Figure 2(b) illustrates our updating operation. Formally, without loss of generality, we can embed the \(D_o\) to some hidden space \({\mathbf H} \in \mathbb {R}^{m \times n \times c}\). The convolutional transformation functional with a kernel size of k for each time step t could be written as,

$$\begin{aligned} {\mathbf H}_{i, j, t + 1}&= \sum \nolimits _{a,b = -(k-1)/2}^{(k-1)/2} \kappa _{i,j}(a, b) \odot {\mathbf H}_{i-a, j-b, t} \nonumber \\ \text{ where, } \kappa _{i,j}(a, b)&= \frac{\hat{\kappa }_{i,j}(a, b)}{\sum _{a,b, a, b \ne 0} |\hat{\kappa }_{i,j}(a, b)|}, \nonumber \\ \kappa _{i,j}(0, 0)&= 1 - \sum \nolimits _{a,b, a, b \ne 0}\kappa _{i,j}(a, b) \end{aligned}$$
(1)

where the transformation kernel \(\hat{\kappa }_{i,j} \in \mathbb {R}^{k\times k \times c}\) is the output from an affinity network, which is spatially dependent on the input image. The kernel size k is usually set as an odd number so that the computational context surrounding pixel (ij) is symmetric. \(\odot \) is element-wise product. Following [14], we normalize kernel weights between range of \((-1, 1)\) so that the model can be stabilized and converged by satisfying the condition \(\sum _{a,b, a,b \ne 0} |\kappa _{i,j}(a, b)| \le 1\). Finally, we perform this iteration N steps to reach a stationary distribution.

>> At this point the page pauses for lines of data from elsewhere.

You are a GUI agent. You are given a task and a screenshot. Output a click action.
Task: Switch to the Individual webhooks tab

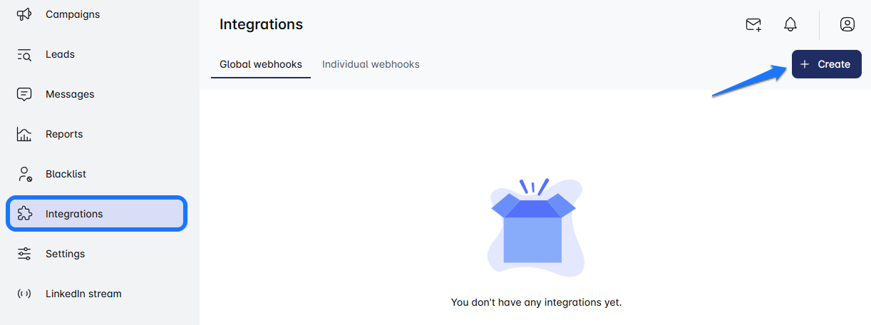point(371,64)
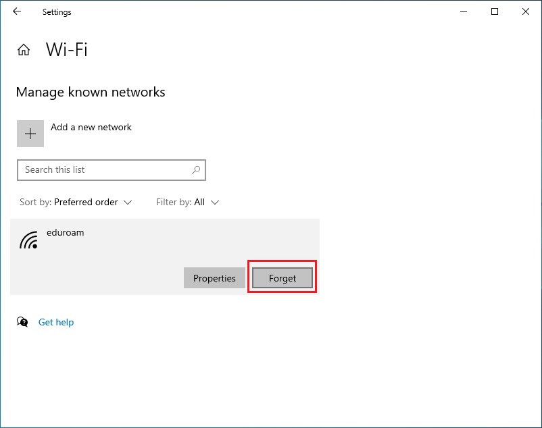Click the eduroam Wi-Fi signal icon
The width and height of the screenshot is (542, 428).
[x=28, y=240]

Correspondence to diffusion process with a partial differential equation (PDE). Similar with [14], here we show that our CSPN holds all the desired properties of SPN. Formally, we can rewrite the propagation in Eq. (1) as a process of diffusion evolution by first doing column-first vectorization of feature map \({\mathbf H}\) to \({\mathbf H}_v \in \mathbb {R}^{mn \! \times \! c}\).

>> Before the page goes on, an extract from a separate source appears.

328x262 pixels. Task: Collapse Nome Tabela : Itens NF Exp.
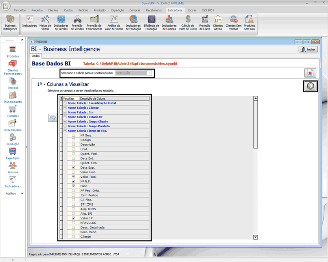65,131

$$\begin{aligned} {\mathbf H}_v^{t+1} = \begin{bmatrix} 1-\lambda _{0, 0}&\kappa _{0,0}(1,0)&\cdots&0 \\ \kappa _{1,0}(-1,0)&1-\lambda _{1, 0}&\cdots&0 \\ \vdots&\vdots&\ddots&\vdots \\ \vdots&\cdots&\cdots&1-\lambda _{m,n} \\ \end{bmatrix} = {\mathbf G}{\mathbf H}_v^{t} \end{aligned}$$
(2)

where \(\lambda _{i, j} = \sum _{a,b}\kappa _{i,j}(a,b)\) and \({\mathbf G}\) is a \(mn \! \times \! mn\) transformation matrix. The diffusion process expressed with a partial differential equation (PDE) is derived as follows,

$$\begin{aligned} {\mathbf H}_v^{t+1}&= {\mathbf G}{\mathbf H}_v^{t} = ({\mathbf I} - {\mathbf D} + {\mathbf A}){\mathbf H}_v^{t} \nonumber \\ {\mathbf H}_v^{t+1} - {\mathbf H}_v^{t}&= - ({\mathbf D} - {\mathbf A}) {\mathbf H}_v^{t} \nonumber \\ \partial _t {\mathbf H}_v^{t+1}&= -{\mathbf L}{\mathbf H}_v^{t} \end{aligned}$$
(3)

where \({\mathbf L}\) is the Laplacian matrix, \({\mathbf D}\) is the diagonal matrix containing all the \(\lambda _{i, j}\), and \({\mathbf A}\) is the affinity matrix which is the off diagonal part of \({\mathbf G}\).

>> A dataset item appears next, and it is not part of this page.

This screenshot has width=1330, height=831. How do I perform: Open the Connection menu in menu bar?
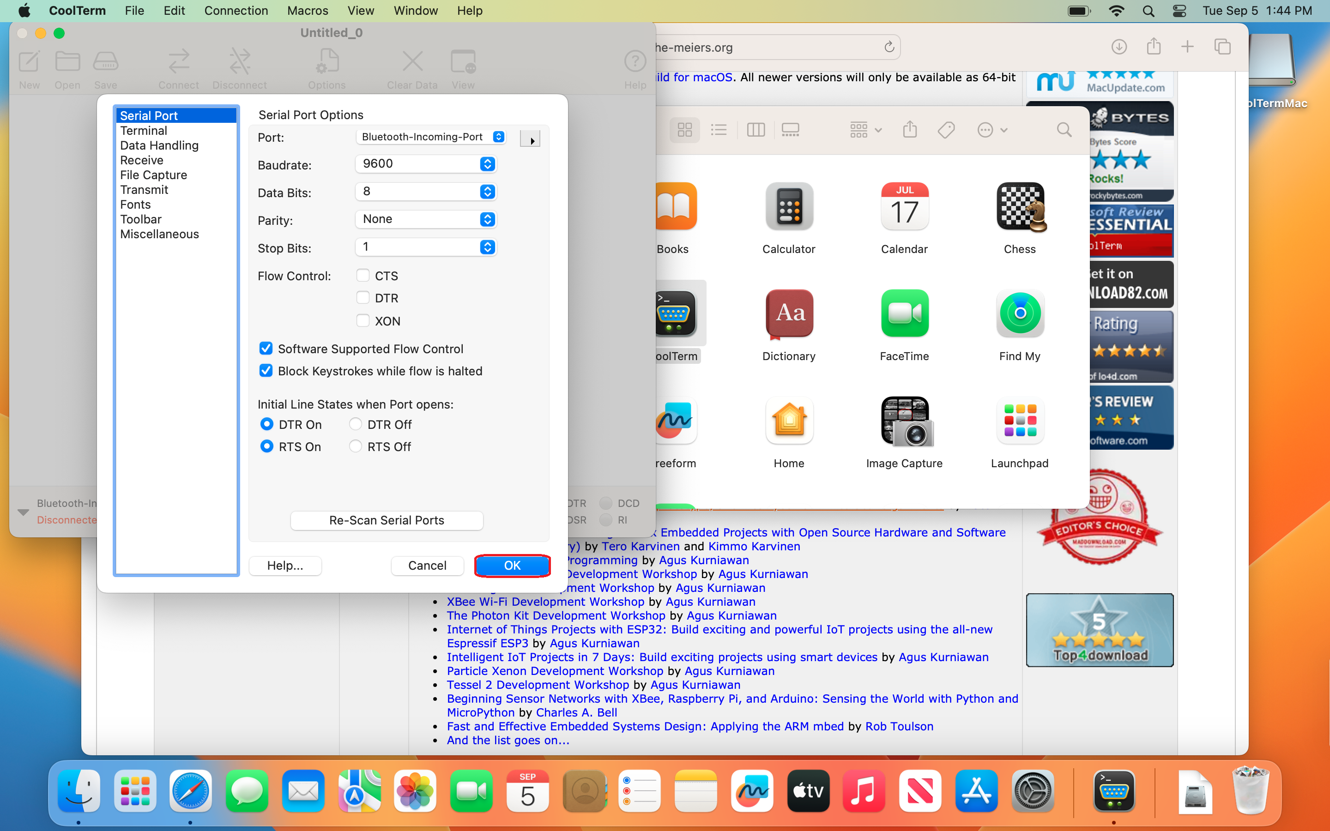236,10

In our formulation, different from [14] which scans the whole image in four directions (Fig. 2(a)) sequentially, CSPN propagates a local area towards all directions at each step (Fig. 2(b)) simultaneously, i.e.with \(k \! \times \! k\) local context, while larger context is observed when recurrent processing is performed, and the context acquiring rate is in an order of O(kN).

In practical, we choose to use convolutional operation due to that it can be efficiently implemented through image vectorization, yielding real-time performance in depth refinement tasks.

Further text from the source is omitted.